Pennsylvania women break record, make history in 2018 midterm election

Pennsylvania voters on Tuesday did something they had never done before, something they never had the opportunity to do before.

This year, the state had a record eight women on the ballot for the U.S. House of Representatives, and half of them won.

Pennsylvania has never had four women serving in Congress, and a woman hasn’t represented Pennsylvania since 2014, when Allyson Schwartz left her seat in an unsuccessful bid for governor.

And this year, it didn’t have any women serving in Congress. Pennsylvania is currently one of 11 states with no women in Congress.

That will change in January when four Democratic women from the Philadelphia suburbs and Lehigh Valley are sworn in: Madeline Dean, Chrissy Houlahan, Mary Gay Scanlon and Susan Wild.

Their election is significant, according to Terry Madonna, a veteran pollster and political scientist at Franklin & Marshall College in Lancaster.

“They won’t be Trump fans, to put it mildly,” he said.

The women ran on numerous issues, but they also had an anti-Trump message in their platform, even if they didn’t say the president’s name.

Their victory speeches also talked about change and a fight that continues.

“Tonight we’ve changed the face of Congress,” Dean said.

“Our politics and our government have been turned upside down, and together I hope we’re going to turn our country right side up again.
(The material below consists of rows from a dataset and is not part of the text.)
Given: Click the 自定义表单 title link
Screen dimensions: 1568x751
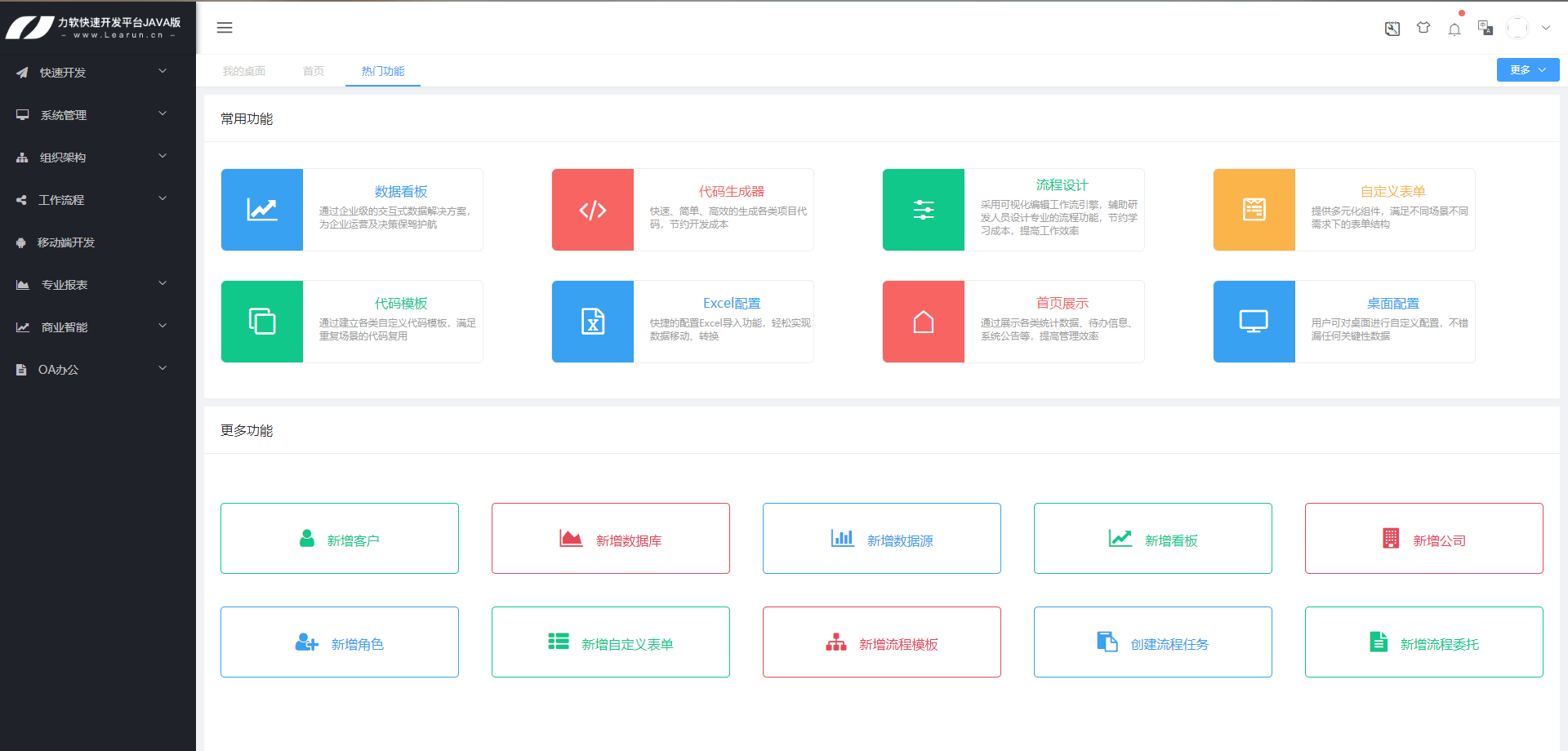Looking at the screenshot, I should [x=1392, y=191].
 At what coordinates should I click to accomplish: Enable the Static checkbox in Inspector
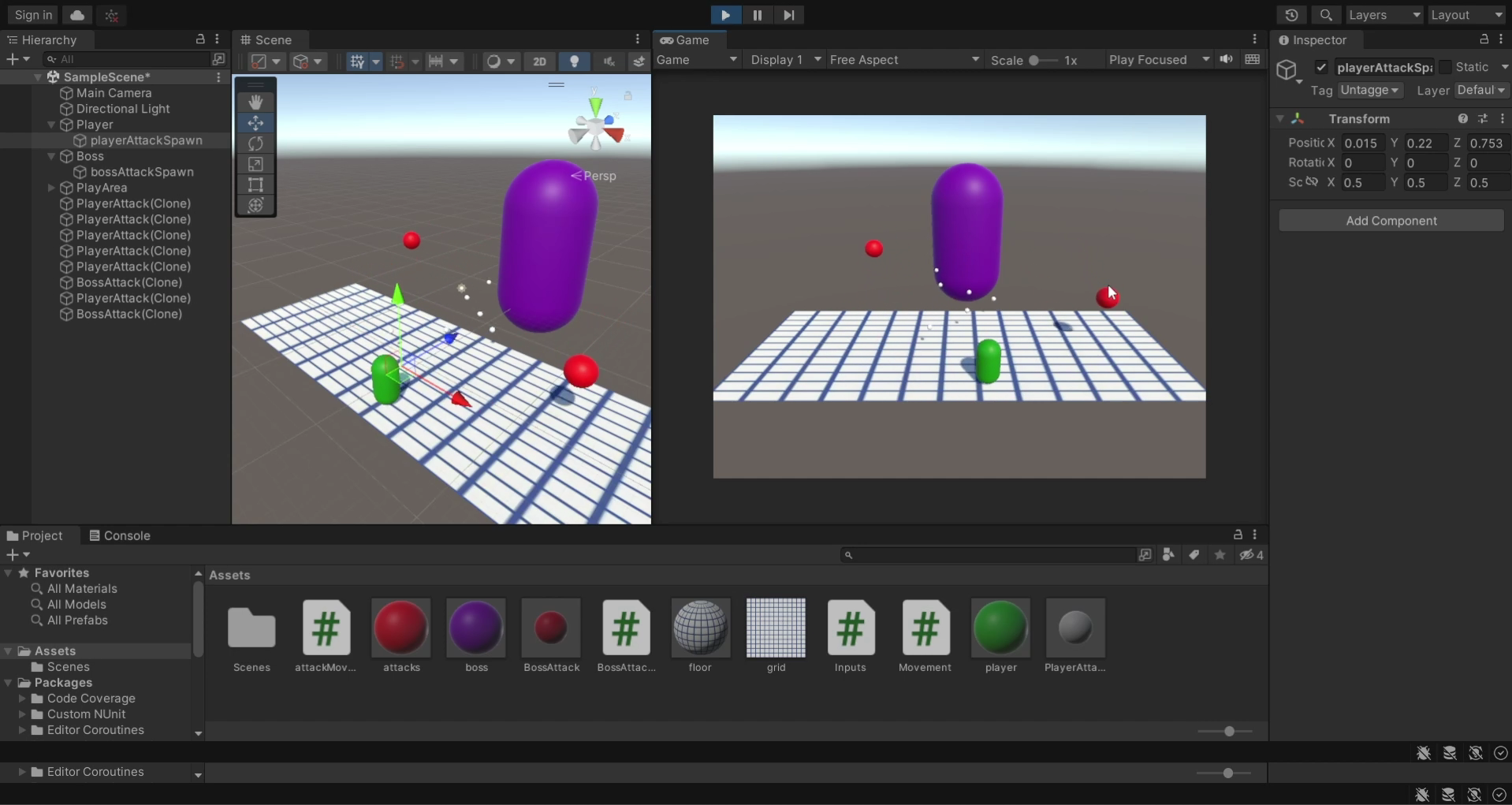click(x=1445, y=67)
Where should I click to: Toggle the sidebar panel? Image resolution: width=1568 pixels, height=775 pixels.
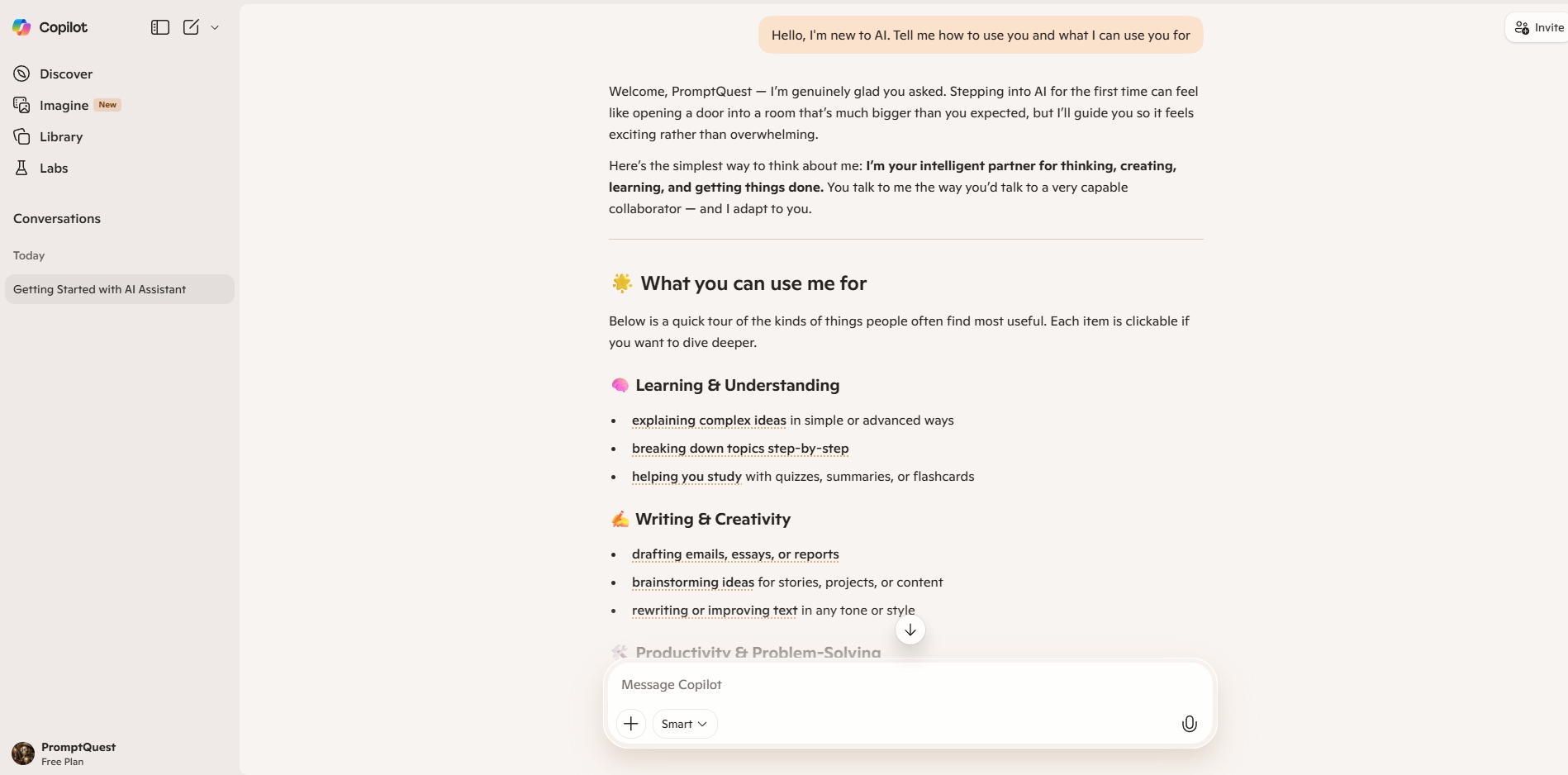[x=160, y=27]
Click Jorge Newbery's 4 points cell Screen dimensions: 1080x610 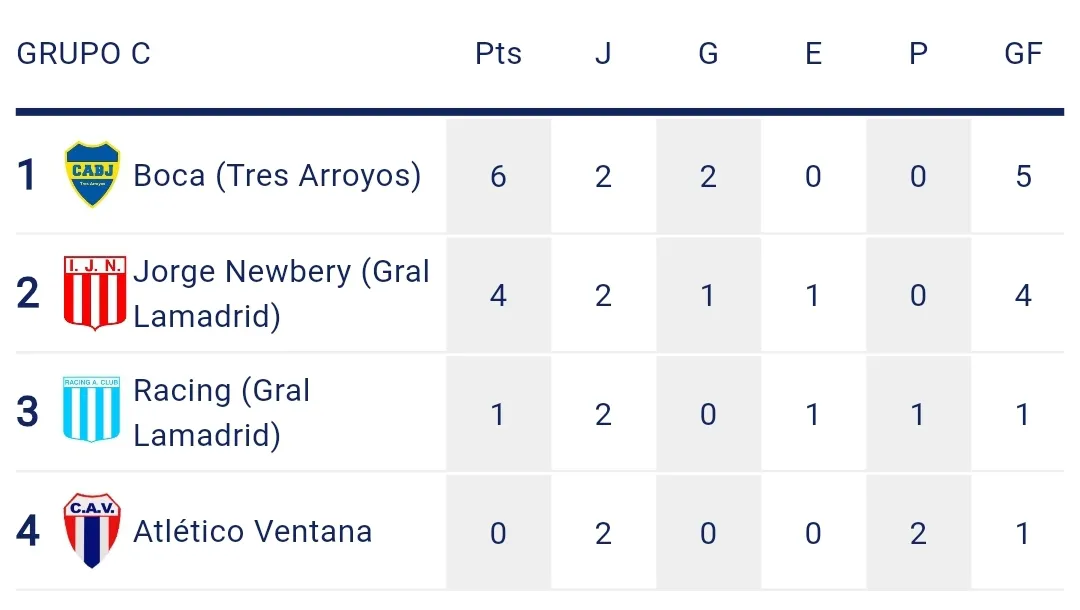(498, 295)
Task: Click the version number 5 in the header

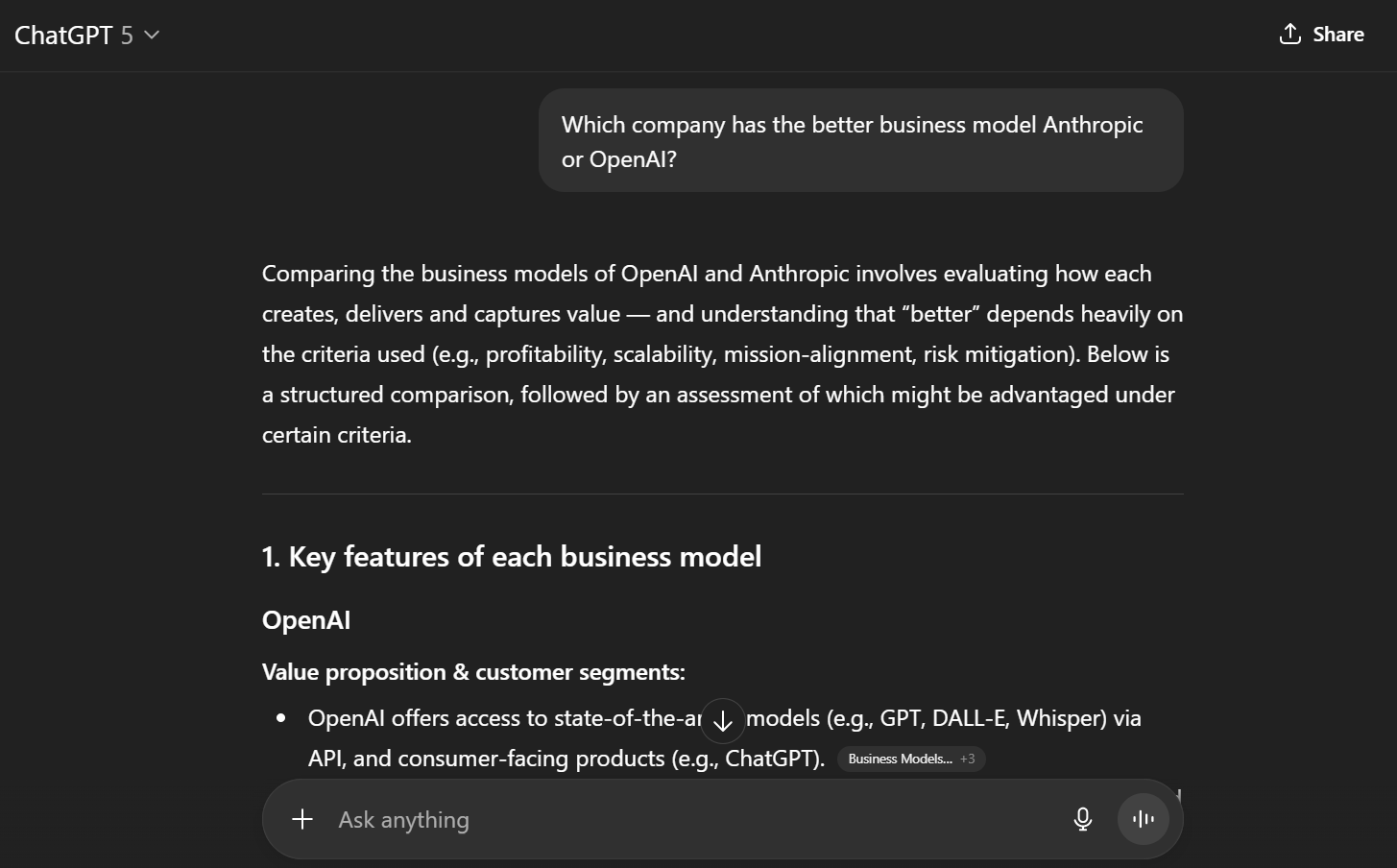Action: click(x=127, y=36)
This is not the end of our journey. We have only just begun this fight, and we have a lot of work to do now,” Houlahan said.

“Tonight’s not about one candidate and it’s not about one party. It’s about our entire community rising up and demanding representation that will fight for all of us,” Wild said.

“We chose to be a better nation than we were yesterday. Today, we the people reclaimed our government,” Scanlon said.

The four women from Pennsylvania are among 65 across the country who were elected to the U.S. House, as of 12 a.m. Wednesday. Of the 65 elected, 55 are Democrats and 10 are Republicans.

Another 20 were elected in the U.S. Senate and six were elected governor on a night when Democrats took control of Congress and Republicans held onto the Senate.

In southcentral Pa., GOP Rep. Kristin Phillips-Hill became the first woman to hold a state Senate seat for a majority of York County residents.

While noteworthy and record-breaking, their victories weren’t unexpected.

Phillips-Hill, an incumbent state lawmaker, ran in an area where Republicans are always heavily favored.

The four women elected to Congress were predicted to win for months, according to polls. Nate Silver’s FiveThirtyEight blog predicted Dean, Houlahan, Scanlon and Wild would all make it to the U.S. House.

It’s a change that’s long overdue, according to Anne Wakabayashi, executive director of Emerge Pennsylvania, an organization that trains Democratic women to run for office.

“Our government can’t truly represent us without women in office. We can’t expect right, straight, white guys to adequately respond or care about and understand women, people of color and queer people,” Wakabayashi said in an interview with the York Daily Record last month. “Until we’re representative, we’ll never be represented. We will never be as strong as we can be until there are more perspectives.”

Voters on Tuesday made sure Pennsylvania women will be representative and represented in Congress next year.